Evangelio del Domingo de Resurrección
El primer día de la semana, María Magdalena fue al sepulcro al amanecer, cuando aun estaba oscuro, y vio la losa quitada del sepulcro. Echó a correr y fue donde estaba Simón Pedro y el otro discípulo a quien quería Jesús, y les dijo: “Se han llevado del sepulcro al Señor y no sabemos dónde lo han puesto”.
Salieron Pedro y el otro discípulo camino del sepulcro. Los dos corrían juntos, pero el otro discípulo corría más que Pedro; se adelantó y llegó primero al sepulcro; y, asomándose, vio las vendas en el suelo; pero no entró. Llegó también Simón Pedro detrás de él y entró en el sepulcro. Vio las vendas en el suelo y el sudario con el que le habían cubierto la cabeza, no por el suelo con las vendas, sino enrollado en un sitio aparte.

(Extractos de registros):
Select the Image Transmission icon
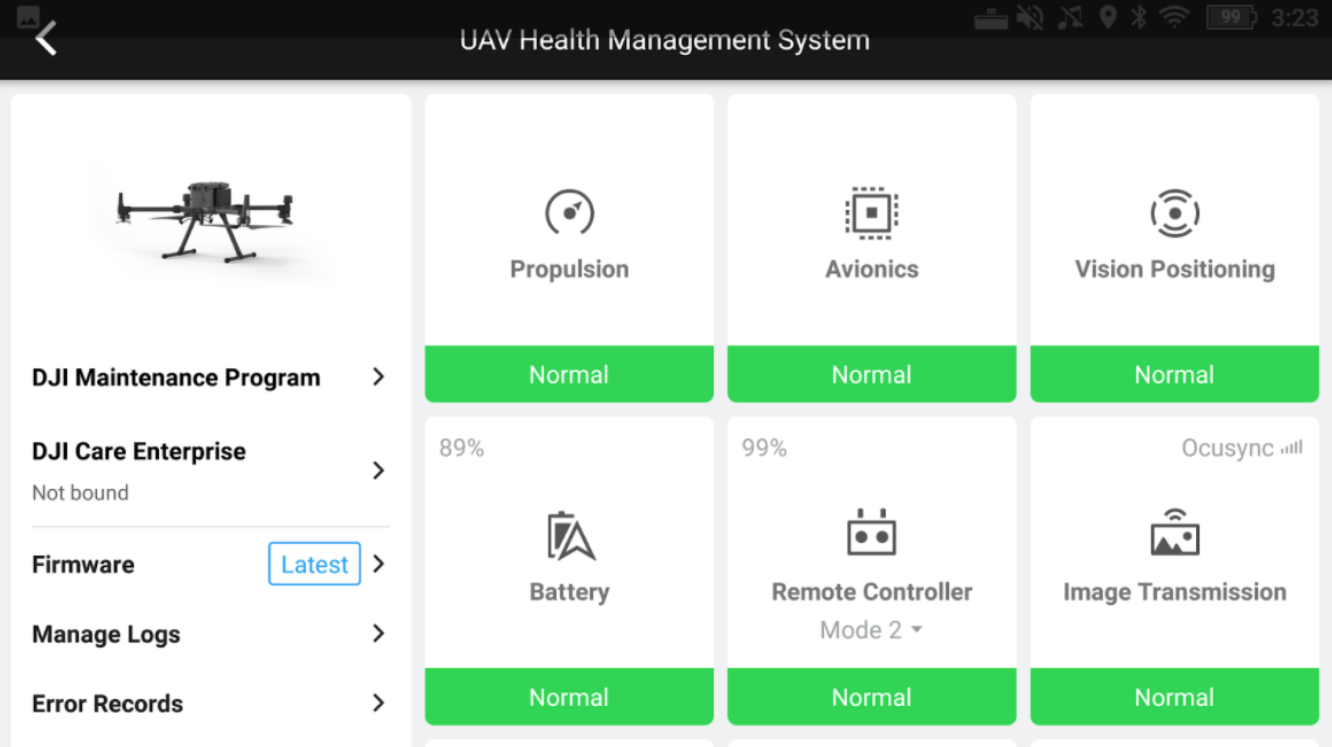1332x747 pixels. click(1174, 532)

...

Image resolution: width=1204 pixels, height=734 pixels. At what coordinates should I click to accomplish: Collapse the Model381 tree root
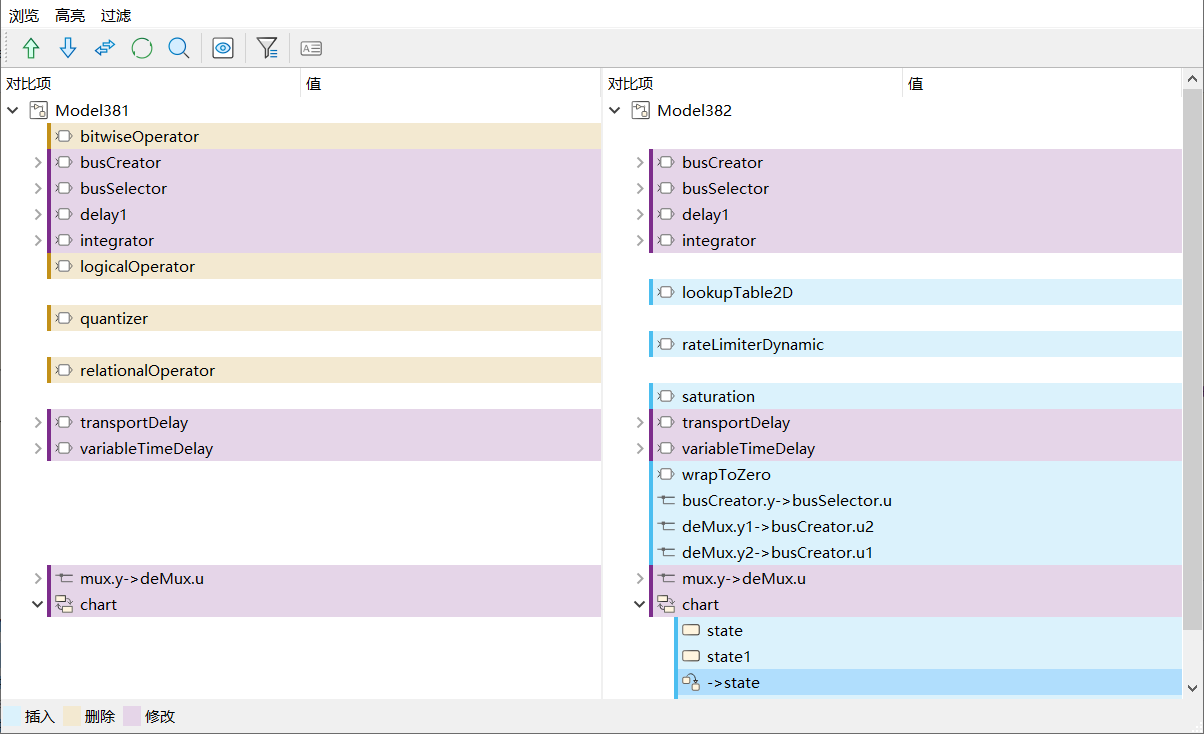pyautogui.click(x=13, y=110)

(Consigna A):
Según el pasaje del Evangelio, ¿dónde estaba el sudario que Pedro vio al entrar en el sepulcro?
(Consigna B):
Transcribe del pasaje del Evangelio el fragmento que empieza con las palabras "Salieron Pedro y" y termina con "un sitio aparte.".

(Respuesta escrita A):
Estaba enrollado en un sitio aparte, no por el suelo con las vendas.

(Respuesta escrita B):
Salieron Pedro y el otro discípulo camino del sepulcro. Los dos corrían juntos, pero el otro discípulo corría más que Pedro; se adelantó y llegó primero al sepulcro; y, asomándose, vio las vendas en el suelo; pero no entró. Llegó también Simón Pedro detrás de él y entró en el sepulcro. Vio las vendas en el suelo y el sudario con el que le habían cubierto la cabeza, no por el suelo con las vendas, sino enrollado en un sitio aparte.